Anisotropie van de binnenkernEdit
Song en Richards verklaarden hun waarnemingen in termen van het destijds heersende model van anisotropie van de binnenkern. Er werd waargenomen dat de golven zich sneller tussen noord en zuid verplaatsten dan langs het equatoriale vlak. Een model voor de binnenkern met uniforme anisotropie had een richting waarin de golven het snelst konden bewegen, gekanteld onder een hoek van 10° ten opzichte van de draaias van de aarde. Sindsdien is het model voor de anisotropie complexer geworden. De bovenste 100 kilometer zijn isotroop. Daaronder is er een sterkere anisotropie in een “westelijk” halfrond (ruwweg gecentreerd rond de Amerika’s) dan in een “oostelijk” halfrond (de andere helft van de wereldbol), en de anisotropie kan toenemen met de diepte. Er kan ook een andere oriëntatie van de anisotropie zijn in een “binnenste binnenkern” (IMIC) met een straal van ongeveer 550 kilometer.
Een groep aan de Universiteit van Cambridge gebruikte reistijdverschillen om de lengtegraden van de hemisfeergrenzen te schatten met een diepte tot 90 kilometer onder de grens van de binnenkern. Door deze informatie te combineren met een schatting van de groeisnelheid van de binnenkern, kwamen zij op een snelheid van 0,1-1° per miljoen jaar.
Schattingen van de rotatiesnelheid op basis van reistijdverschillen zijn inconsistent geweest. De schattingen op basis van de aardbevingen in de Sandwich eilanden geven de snelste snelheid, maar hebben ook een zwakker signaal, waarbij PKP(DF) nauwelijks boven de ruis uitkomt. Schattingen op basis van andere paden zijn lager of zelfs in tegengestelde richting. In één analyse wordt de rotatiesnelheid beperkt tot minder dan 0.1° per jaar.
HeterogeniteitEdit
Een studie uit 1997, waarin de gegevens van de Sandwich Eilanden opnieuw werden bekeken, kwam tot een andere conclusie over de oorsprong van de veranderingen in de reistijden en schreef die toe aan plaatselijke heterogeniteiten in golfsnelheden.

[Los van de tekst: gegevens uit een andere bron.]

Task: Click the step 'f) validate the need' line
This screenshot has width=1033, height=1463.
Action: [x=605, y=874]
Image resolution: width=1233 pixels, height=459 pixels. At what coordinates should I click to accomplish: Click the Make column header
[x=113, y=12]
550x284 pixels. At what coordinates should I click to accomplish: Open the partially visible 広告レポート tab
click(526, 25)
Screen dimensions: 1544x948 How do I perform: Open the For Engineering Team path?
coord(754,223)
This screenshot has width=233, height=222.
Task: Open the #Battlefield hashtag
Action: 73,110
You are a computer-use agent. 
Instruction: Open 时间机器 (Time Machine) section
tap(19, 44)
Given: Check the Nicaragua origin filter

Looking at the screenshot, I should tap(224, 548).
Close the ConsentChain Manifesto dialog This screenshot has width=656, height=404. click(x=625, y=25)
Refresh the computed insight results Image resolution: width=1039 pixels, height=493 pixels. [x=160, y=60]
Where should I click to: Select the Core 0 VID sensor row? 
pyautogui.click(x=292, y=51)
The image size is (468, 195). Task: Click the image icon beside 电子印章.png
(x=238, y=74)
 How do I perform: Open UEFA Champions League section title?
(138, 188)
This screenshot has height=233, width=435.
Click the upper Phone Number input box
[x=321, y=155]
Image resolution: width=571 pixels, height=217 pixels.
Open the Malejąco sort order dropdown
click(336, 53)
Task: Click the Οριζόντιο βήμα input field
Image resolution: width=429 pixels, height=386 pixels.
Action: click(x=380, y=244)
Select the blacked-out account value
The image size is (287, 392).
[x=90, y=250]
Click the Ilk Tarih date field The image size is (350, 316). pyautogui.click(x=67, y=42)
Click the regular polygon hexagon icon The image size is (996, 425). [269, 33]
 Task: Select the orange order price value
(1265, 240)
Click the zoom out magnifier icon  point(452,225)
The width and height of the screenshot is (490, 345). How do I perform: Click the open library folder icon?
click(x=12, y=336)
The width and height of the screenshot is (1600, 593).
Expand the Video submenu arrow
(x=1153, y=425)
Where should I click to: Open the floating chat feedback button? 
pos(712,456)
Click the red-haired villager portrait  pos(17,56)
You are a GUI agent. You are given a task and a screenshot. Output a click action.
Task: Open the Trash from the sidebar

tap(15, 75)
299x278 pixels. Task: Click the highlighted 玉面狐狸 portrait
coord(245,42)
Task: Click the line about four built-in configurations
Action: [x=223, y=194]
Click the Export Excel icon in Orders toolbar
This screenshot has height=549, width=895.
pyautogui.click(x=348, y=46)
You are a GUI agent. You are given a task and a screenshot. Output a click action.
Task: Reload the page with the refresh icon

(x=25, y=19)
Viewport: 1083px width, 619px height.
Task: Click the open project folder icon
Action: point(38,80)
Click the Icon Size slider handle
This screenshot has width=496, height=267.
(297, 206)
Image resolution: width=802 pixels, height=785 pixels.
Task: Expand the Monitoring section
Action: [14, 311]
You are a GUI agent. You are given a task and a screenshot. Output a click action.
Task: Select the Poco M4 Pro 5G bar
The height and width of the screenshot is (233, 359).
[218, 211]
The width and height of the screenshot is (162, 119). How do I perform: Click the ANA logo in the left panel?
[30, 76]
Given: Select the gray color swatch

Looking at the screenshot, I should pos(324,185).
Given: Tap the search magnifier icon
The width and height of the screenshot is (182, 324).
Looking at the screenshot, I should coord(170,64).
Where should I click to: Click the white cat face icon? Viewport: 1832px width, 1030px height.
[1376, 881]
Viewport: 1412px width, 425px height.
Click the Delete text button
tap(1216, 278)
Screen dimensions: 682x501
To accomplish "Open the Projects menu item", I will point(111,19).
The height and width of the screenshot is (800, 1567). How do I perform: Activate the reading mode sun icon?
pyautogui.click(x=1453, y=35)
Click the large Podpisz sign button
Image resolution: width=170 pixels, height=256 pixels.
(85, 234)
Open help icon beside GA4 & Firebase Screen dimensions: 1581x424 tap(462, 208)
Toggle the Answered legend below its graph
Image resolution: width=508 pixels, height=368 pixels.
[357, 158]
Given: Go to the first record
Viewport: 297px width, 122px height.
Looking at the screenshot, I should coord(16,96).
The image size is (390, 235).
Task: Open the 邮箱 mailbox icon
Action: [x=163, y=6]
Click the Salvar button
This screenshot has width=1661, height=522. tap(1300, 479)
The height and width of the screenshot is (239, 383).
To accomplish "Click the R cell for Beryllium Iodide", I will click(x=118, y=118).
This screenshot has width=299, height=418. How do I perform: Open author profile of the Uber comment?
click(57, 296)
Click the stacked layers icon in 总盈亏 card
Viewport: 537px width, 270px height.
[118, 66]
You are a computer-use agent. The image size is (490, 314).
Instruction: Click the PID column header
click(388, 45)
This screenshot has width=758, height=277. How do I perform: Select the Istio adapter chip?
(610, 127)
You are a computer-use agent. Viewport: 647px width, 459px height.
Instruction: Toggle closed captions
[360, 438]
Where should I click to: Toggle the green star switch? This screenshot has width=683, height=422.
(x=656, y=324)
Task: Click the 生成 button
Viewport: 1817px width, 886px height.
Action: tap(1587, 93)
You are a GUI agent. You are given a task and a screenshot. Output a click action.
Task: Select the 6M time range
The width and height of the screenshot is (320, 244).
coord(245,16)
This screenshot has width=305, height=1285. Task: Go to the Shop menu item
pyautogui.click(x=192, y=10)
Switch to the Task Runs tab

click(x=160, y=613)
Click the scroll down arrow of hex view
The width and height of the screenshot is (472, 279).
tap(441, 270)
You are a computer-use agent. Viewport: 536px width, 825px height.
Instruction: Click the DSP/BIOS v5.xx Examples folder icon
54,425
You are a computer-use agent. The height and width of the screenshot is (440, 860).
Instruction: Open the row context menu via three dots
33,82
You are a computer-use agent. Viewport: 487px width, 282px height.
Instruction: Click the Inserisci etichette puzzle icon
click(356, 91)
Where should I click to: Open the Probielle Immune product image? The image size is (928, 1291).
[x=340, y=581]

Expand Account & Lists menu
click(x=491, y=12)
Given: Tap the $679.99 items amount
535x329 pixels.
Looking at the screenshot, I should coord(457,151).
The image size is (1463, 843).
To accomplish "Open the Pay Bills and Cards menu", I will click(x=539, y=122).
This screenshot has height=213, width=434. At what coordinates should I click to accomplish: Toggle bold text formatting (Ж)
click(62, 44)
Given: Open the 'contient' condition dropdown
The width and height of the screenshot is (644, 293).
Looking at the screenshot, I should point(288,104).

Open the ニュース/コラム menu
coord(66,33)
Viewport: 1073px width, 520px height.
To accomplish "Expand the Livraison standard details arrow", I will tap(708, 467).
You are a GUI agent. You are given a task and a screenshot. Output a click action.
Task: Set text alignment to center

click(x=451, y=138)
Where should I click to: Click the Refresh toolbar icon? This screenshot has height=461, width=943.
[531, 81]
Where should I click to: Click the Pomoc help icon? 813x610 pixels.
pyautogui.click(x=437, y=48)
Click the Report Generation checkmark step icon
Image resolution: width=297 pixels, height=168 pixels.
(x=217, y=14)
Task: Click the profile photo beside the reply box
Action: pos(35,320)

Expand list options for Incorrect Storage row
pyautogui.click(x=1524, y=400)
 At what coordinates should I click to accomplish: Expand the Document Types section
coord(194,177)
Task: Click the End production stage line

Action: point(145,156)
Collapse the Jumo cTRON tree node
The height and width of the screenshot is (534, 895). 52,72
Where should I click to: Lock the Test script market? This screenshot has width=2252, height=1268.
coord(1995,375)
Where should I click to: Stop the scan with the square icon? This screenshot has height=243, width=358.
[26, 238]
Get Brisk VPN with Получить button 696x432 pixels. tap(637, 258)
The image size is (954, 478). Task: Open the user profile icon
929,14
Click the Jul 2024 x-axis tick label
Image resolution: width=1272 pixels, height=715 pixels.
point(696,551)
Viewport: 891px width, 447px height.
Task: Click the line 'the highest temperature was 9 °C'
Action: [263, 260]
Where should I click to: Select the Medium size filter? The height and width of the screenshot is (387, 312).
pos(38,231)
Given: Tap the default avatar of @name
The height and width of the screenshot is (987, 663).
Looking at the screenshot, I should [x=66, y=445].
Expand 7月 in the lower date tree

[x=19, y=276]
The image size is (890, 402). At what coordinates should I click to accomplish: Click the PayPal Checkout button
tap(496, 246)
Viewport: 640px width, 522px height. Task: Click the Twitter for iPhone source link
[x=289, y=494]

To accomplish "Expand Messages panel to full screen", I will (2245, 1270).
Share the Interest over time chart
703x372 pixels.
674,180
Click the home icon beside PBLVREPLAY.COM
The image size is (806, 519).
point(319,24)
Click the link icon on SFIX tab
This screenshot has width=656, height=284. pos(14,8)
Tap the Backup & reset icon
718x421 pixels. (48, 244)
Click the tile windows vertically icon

De nieuwe schatting voor superrotatie werd teruggebracht tot 0,2-0,3° per jaar.
De rotatie van de binnenkern is ook geschat met gebruikmaking van PKiKP-golven, die van het oppervlak van de binnenkern verstrooien, in plaats van PKP(DF)-golven. De schattingen met deze methode lopen uiteen van 0,05 tot 0,15° per jaar.
Normale modiEdit
Een andere manier om de rotatie van de binnenkern te beperken is door gebruik te maken van normale modi (staande golven in de aarde), waardoor een globaal beeld ontstaat. Heterogeniteiten in de kern splitsen de modi, en veranderingen in de “splitsingsfuncties” in de tijd kunnen worden gebruikt om de rotatiesnelheid te schatten. De nauwkeurigheid daarvan is echter beperkt door het tekort aan seismische stations in de jaren 1970 en 1980, en de afgeleide rotatie kan positief of negatief zijn, afhankelijk van de modus. In het algemeen zijn normale modi niet in staat om de rotatiesnelheid van nul te onderscheiden.